Siento una irresistible simpatía por la figura y no solo por la obra de Eduardo Mendoza. Siempre leo con afición las entrevistas que le hacen, así que disfruté mucho la de Nuria Azancot en esta misma revista, dos semanas atrás. Me encanta oír decir a Mendoza, tan campante, cosas como “Sigo siendo un bocazas”. Y lo que más gracia me hace es que sea verdad.
Lo de irse de la boca es algo a lo que Mendoza tiende muy especialmente cuando de la novela se trata. Me refiero a la novela en cuanto género, no a sus novelas en particular. Hace ya un montón de tiempo que en una entrevista se le ocurrió hacer al respecto unas declaraciones que hicieron mucho ruido, y desde entonces se ha quedado enredado en el asunto, ocurriendo que los periodistas, que se chivan unos a otros los sambenitos que le cuelgan a cada uno, nunca dejan de interrogarlo al respecto. Para colmo, el mismo Mendoza, tratando de poner un poco de orden en la algarabía que produjeron sus afirmaciones sobre “la muerte de la novela”, terminó de liarla con un no menos sonado artículo que se titulaba, nada menos, “La novela se queda sin épica”. Y de entonces ahora.
Eduardo Mendoza es para mí un paradigma de la sensatez. Por disparatado que sea lo que dice, lo dice con tan poca solemnidad y convicción, que uno no puede menos que sentirse en ridículo por haber empleado tanta vehemencia en sus argumentos.

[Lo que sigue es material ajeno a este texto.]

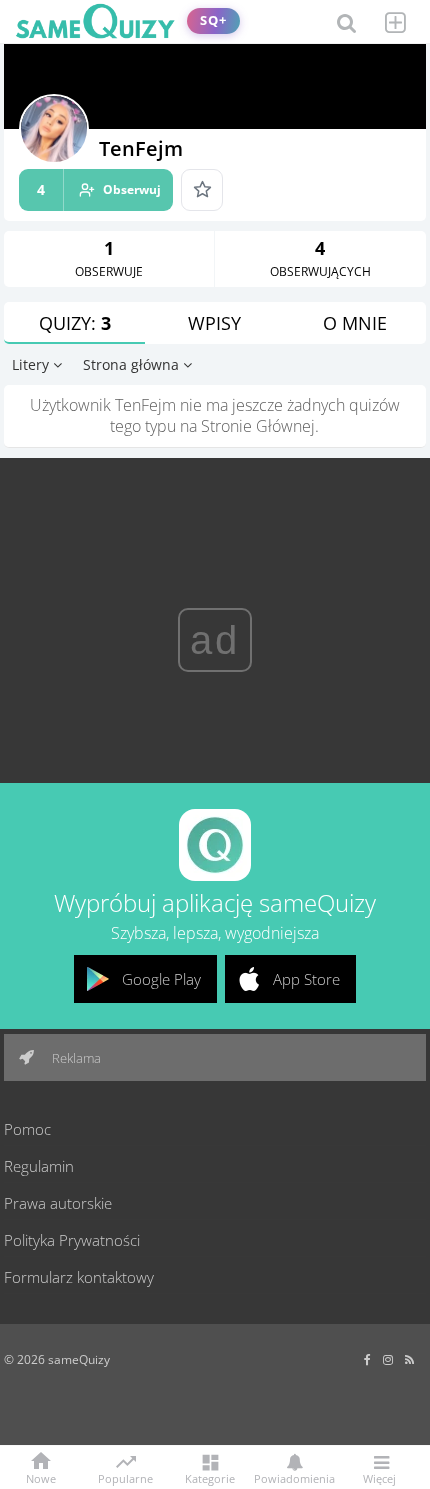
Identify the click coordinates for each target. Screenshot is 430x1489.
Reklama (75, 1058)
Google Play (161, 979)
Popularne (125, 1477)
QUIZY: (75, 323)
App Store (306, 979)
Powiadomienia (294, 1477)
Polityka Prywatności (72, 1240)
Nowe (41, 1477)
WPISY (214, 323)
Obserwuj (99, 189)
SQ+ (213, 20)
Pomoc (27, 1129)
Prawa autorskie (58, 1203)
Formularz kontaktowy (79, 1277)
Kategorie (210, 1477)
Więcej (379, 1477)
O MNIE (355, 323)
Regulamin (39, 1166)
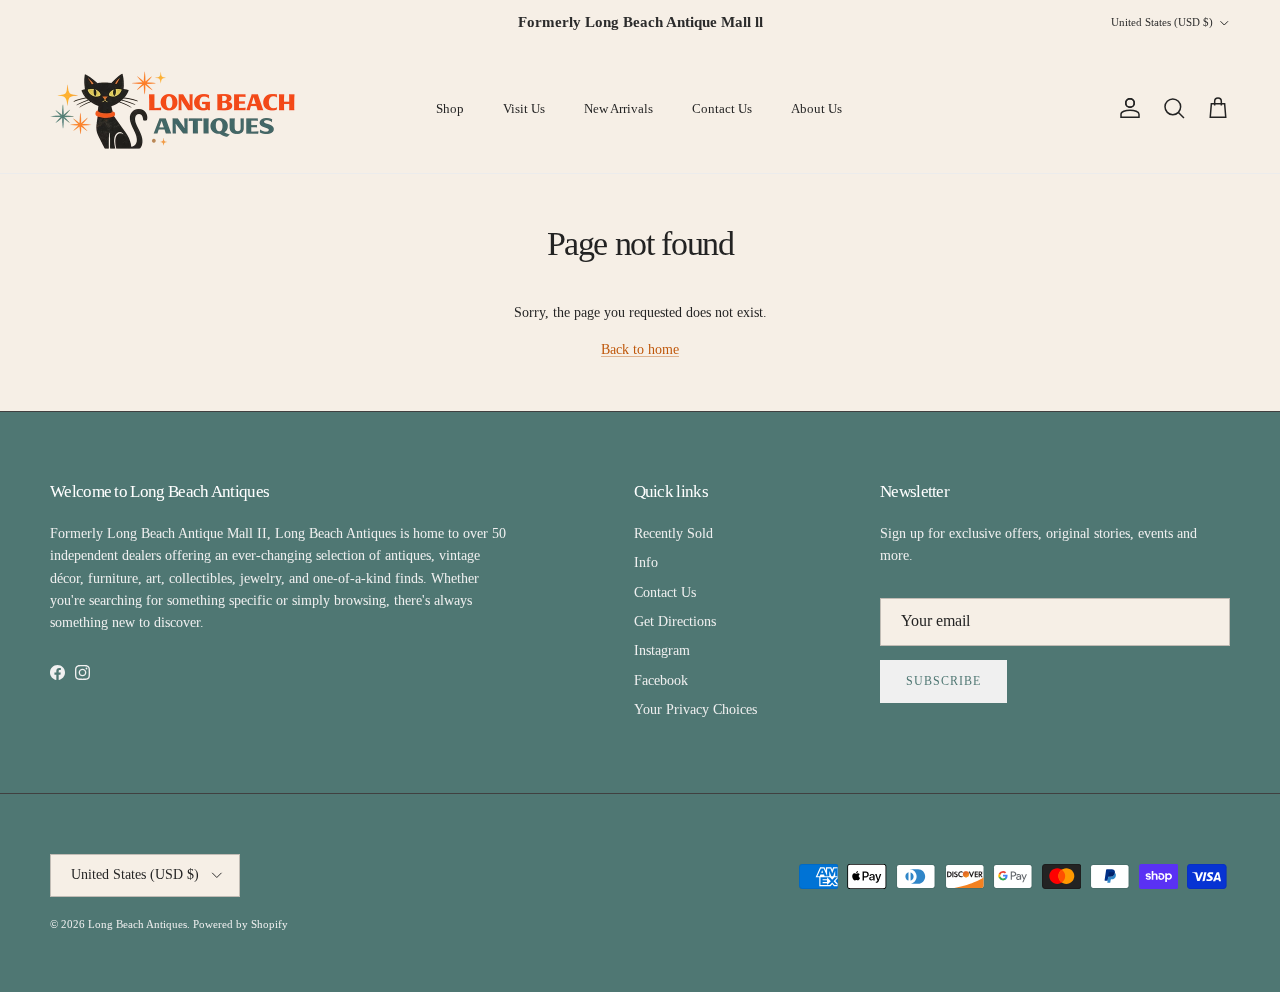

[Eduardo Mendoza: "La Novela con mayúsculas está muerta, anda por ahí como un zombi, harapienta"]
En su entrevista, Nuria Azancot volvía a la carga: “Y hablando de novela, ¿realmente cree que está muerta?”.
A lo que Mendoza, siempre educado y temerario, respondía con estas palabras, que sirvieron para titular la entrevista entera: “Se siguen escribiendo novelas, algunas muy buenas. Pero La Novela, con mayúscula, muerta está. Anda por ahí, como un zombi, harapienta, polvorienta y con riesgo de ser devorada por el colectivo de los académicos. Este diagnóstico no tiene nada de apocalíptico. Se sigue escribiendo y leyendo, como siempre, o quizá más. El debate es bizantino”.
La Novela con mayúscula, como la Gran Novela Americana o la Gran Novela sobre Barcelona, es un mito cultural, un Santo Grial
Así es, en efecto: bizantino. Ya que los términos empleados son tan lábiles que resulta poco menos que imposible sostener algo con cierta firmeza.
Pues, ¿qué demonios es eso de “la Novela con mayúscula”? ¿Quién se propuso nunca tal cosa y en qué dimensiones se mide o se encarna? ¿En la de la extensión? ¿En la de la ambición? ¿En la de la calidad? ¿En la de la complejidad? ¿En la de la temática escogida?
¿Qué debemos entender por Novela con mayúscula? ¿Novelones como Middlemarch, como Moby Dick, como Guerra y paz? ¿Como En busca del tiempo perdido o La montaña mágica? Pero, en ese caso, ¿no están ahí, a la vuelta de la esquina, novelas como La broma infinita, como 2666, como Mi lucha, como El cuarteto estacional?
¿Cabe pensar que las novelas de escritores como V. S. Naipaul, Philip Roth o J. M. Coetzee son menos ambiciosas y complejas que las de Fiodor Dostoievski, Virginia Woolf o Joseph Conrad?
¿A cuántas novelas del XIX, supuestamente el siglo de oro del género, les cabe ser comparadas con La metamorfosis de Kafka? ¿Tiene sentido la comparación?
La Novela con mayúscula, como la Gran Novela Americana o la Gran Novela sobre Barcelona, es un mito cultural, un Santo Grial que idealiza y sublima las corrientes copas de vino, ya sean industriales o de cristalería, en que todos solemos beber a diario. Así fue desde su origen, burlesco y accidentado. ¿O se pensó Cervantes con el Quijote que estaba escribiendo una Novela con mayúsculas, él, que llamó “novelas” y calificó de “ejemplares” a un puñado de cuentos y retales narrativos?
Puede, por otra parte, que la novela sea un género surgido, precisamente, para derribar todas las mayúsculas.